優雅に叱責する不幸で敬虔な幼子たち{仮}

日大通教哲学専攻(1年入学)での学修過程メモなのに、展覧会ばっかり行っている

科学哲学

思い出して書く。

単位取得方法

スクーリング積み重ね。

夏期スクーリング(4年目)+夏期スクーリング(5年目)

配本申請して、レポートを書く気でいたのだけど、課題がよく理解できなかったので、時間をかけたくないと思って、積み重ねにした。お金はかかるけど、仕方ない。

授業内容(1)

3日間集中の夏期スクーリング。教科書はこちら。 

科学哲学への招待 (ちくま学芸文庫)

科学哲学への招待 (ちくま学芸文庫)

 

科学哲学を履修したあと、教科書がよく理解できなくて、入門として購入して読んでいたので、スクーリング前に再読した。授業でやったのは、第3部。

とはいえ、1~2部を踏まえた上での3部なので、一応1~2部もさらっとやってから3部に入る。 

興味深かったのは、14章の「科学技術」についての箇所。日本語では普通に「科学と技術」という並置で使われていて、何の疑問も抱かれていないけれど、ヨーロッパではこの二つには明確に違うものとして意図されてきた。科学は、哲学から発生しているので、理論的頭脳的なものとみなされ、技術のほうは、手仕事の伝統からなので、ほぼ労働と同じものだった。だからヨーロッパでは機械技術を大学では教えない。技術は一段下に見られていたのだ。

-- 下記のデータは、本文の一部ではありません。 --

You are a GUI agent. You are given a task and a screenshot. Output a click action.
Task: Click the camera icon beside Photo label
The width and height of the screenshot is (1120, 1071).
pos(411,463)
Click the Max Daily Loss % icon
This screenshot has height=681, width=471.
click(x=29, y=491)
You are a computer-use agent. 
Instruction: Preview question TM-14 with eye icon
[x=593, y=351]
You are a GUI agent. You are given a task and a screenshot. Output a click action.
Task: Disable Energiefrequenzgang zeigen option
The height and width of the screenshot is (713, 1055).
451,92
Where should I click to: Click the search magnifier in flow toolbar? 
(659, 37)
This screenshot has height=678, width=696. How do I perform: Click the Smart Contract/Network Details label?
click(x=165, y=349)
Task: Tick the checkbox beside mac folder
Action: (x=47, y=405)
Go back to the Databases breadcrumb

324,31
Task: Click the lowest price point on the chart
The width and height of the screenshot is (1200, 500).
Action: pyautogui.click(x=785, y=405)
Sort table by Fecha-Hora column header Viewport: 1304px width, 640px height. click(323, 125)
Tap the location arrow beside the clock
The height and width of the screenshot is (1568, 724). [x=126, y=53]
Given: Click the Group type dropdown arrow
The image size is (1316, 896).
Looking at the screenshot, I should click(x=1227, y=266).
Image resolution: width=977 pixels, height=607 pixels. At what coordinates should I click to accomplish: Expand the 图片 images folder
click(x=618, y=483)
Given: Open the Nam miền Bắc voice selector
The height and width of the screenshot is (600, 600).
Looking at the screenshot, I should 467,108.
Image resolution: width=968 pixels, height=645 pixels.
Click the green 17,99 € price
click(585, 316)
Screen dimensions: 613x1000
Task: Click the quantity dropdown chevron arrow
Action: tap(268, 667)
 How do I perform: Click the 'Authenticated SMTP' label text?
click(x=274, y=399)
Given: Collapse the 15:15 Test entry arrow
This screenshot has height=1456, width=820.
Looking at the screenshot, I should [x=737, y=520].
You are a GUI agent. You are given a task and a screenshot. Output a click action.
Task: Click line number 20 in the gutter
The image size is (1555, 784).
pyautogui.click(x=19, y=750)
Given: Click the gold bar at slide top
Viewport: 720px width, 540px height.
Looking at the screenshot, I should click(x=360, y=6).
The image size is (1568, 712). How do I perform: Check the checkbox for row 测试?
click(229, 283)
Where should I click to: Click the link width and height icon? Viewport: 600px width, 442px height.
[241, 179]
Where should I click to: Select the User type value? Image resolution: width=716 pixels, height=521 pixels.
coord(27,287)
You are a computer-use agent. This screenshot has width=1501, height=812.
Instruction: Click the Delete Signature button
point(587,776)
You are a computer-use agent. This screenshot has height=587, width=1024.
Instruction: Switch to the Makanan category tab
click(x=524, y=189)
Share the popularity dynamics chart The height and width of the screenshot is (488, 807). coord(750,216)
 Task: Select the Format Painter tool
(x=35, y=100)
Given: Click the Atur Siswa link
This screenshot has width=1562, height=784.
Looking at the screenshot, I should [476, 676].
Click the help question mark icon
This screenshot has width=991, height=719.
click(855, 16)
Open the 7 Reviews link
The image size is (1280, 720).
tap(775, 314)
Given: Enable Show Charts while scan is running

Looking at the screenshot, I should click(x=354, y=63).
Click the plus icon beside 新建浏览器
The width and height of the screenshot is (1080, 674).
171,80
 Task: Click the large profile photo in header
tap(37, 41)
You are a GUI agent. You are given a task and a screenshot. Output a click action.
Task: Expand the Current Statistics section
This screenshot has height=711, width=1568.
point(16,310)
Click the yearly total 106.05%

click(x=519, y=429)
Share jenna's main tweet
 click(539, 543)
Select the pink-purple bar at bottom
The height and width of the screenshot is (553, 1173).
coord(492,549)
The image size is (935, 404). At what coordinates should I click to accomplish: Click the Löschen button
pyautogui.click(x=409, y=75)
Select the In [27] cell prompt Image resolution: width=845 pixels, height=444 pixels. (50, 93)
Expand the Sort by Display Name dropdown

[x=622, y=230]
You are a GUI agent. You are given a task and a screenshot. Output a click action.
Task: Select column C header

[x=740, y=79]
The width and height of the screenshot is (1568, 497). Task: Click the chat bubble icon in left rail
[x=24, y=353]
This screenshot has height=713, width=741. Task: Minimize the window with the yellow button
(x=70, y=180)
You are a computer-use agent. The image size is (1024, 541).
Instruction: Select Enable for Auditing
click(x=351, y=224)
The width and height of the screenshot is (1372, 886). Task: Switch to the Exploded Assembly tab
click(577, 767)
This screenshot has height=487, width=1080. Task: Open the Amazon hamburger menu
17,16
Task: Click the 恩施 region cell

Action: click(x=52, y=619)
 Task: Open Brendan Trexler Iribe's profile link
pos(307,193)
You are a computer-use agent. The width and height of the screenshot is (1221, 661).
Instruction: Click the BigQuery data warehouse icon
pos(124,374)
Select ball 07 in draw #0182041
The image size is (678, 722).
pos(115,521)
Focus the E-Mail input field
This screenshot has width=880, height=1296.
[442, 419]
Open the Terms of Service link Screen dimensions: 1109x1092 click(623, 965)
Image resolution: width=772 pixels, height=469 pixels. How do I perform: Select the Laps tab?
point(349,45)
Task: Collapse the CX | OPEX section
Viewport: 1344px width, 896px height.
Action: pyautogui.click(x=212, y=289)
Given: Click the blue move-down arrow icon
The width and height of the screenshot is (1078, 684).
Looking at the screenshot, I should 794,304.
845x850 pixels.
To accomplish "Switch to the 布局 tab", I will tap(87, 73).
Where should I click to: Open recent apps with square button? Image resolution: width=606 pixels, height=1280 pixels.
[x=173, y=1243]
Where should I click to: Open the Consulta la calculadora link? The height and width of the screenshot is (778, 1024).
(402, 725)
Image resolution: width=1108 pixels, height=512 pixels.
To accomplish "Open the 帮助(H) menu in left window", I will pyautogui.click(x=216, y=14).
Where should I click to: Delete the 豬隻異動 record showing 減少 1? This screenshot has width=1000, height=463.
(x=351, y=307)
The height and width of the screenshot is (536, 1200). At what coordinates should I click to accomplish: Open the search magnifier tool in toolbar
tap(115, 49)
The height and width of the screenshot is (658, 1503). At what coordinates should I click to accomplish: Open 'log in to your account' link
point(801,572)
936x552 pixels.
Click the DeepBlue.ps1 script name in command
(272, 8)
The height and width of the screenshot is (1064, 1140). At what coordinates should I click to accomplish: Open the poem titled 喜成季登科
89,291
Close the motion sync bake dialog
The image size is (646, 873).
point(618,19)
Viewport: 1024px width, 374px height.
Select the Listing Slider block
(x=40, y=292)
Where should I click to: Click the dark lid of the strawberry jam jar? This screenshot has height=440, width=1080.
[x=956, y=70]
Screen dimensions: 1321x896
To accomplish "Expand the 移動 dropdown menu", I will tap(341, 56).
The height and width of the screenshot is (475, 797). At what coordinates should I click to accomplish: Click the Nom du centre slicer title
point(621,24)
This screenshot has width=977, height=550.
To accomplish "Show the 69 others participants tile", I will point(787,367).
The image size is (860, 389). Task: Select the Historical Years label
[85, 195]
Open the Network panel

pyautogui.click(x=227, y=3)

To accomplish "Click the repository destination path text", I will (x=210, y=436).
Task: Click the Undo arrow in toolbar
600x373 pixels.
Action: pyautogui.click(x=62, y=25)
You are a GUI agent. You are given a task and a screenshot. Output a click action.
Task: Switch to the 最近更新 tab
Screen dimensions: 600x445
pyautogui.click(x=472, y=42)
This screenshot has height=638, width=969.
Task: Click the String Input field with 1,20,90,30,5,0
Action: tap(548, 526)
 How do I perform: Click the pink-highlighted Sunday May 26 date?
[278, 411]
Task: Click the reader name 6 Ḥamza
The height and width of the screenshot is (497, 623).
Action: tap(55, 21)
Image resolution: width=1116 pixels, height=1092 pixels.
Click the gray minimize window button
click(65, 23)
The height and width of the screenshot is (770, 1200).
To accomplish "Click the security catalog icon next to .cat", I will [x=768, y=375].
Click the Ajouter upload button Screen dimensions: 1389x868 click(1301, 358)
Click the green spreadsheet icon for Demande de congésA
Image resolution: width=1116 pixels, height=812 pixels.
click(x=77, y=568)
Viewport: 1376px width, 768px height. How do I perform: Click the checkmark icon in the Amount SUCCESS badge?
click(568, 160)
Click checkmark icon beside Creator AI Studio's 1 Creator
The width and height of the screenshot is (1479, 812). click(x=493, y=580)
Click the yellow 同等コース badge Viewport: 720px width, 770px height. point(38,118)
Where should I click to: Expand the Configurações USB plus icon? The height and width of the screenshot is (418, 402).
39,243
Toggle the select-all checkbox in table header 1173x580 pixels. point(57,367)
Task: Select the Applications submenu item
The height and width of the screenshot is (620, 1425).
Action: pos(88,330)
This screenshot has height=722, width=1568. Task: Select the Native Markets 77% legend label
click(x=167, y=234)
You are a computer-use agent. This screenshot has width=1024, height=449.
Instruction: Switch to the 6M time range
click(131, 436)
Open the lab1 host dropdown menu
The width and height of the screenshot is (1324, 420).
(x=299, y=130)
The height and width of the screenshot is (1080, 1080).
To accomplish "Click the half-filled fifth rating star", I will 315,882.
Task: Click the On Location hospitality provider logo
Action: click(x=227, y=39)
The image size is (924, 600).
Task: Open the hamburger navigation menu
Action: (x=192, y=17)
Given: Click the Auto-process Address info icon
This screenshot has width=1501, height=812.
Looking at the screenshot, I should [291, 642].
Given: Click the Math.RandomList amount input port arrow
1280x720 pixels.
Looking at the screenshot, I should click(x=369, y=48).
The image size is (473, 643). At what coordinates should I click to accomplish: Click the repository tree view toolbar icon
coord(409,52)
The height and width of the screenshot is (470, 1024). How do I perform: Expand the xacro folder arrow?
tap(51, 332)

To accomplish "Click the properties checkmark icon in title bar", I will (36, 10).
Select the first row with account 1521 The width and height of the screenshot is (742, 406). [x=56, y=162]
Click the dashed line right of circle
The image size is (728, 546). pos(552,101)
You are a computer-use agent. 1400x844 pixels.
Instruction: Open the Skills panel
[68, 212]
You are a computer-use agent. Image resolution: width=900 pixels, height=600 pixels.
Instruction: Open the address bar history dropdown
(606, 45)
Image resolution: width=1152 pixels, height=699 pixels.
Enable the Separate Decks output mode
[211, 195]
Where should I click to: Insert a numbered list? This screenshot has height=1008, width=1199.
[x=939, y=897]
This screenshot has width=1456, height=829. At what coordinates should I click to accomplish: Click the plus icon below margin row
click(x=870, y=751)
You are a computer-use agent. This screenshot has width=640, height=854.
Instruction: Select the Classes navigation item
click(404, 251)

しかし日本では19世紀に、この科学と技術がセットで持ち込まれたために、はっきりとは区別しなかった。また、技術教育を拒否するような伝統もなかったため、総合大学でも工学部が設置されている。

3部の肝は、科学技術と公共性、倫理、社会的責任についてだった。特に3.11の原発事故について批判と提言がなされている。

この年はポケモンGOが話題になっていて、先生はちょくちょくその話もしていた。曰く、世の中に出す技術が、どういう社会的影響を与えるのかということを、企業はもっと考えなくてはならない、ということ。

試験の設問は忘れてしまったけれど、授業でやったことを踏まえて自由にテーマを設定して書いたような気がする。お昼休みにご飯を食べながら、他の学友は原発について書くと言っていた。まあ、授業でやったのはそこだから、一番書きやすいと思う。私は別のテーマで書いたけれど、合格した。

授業内容(2)

教科書は前回と同じ『科学哲学への招待』で、今回は第1部をやった。

今回は、あやふやだったソクラテス以前の自然哲学史が、すっきりわかって良かった。多元論や不生不滅の「生きる自然観」はアリストテレスに継承され、デモクリトスの原子論は「死せる自然観」だから、好まれず採用されなかったということと、「万物は数によって規定されている」というピュタゴラスの考え方が、既に科学の本質であるということ、そしてこの「死せる自然」と「世界が数学的構造を もつ」というのが科学革命でがっちり繋がった、ということがわかった。

一つ一つは知っていたつもりだったけれど、科学史の流れでそれぞれの考え方を整理されるととてもわかりやすかった。

第1部の内容は科学史なので、試験もそれに関することを書いたのだけど、設問がなんだったのか忘れた。ノートを見返す限りでは、科学史とそれに対応する人間観みたいなのを書いたみたいだ。合格した。

単位積み重ねだと、2講座の平均が成績として表に出てくるため、それぞれの成績がわからなくてちょっと困る。

今回授業中におススメされたのが、『思想史のなかの科学』だ。買ったけど、まだ読んでいない。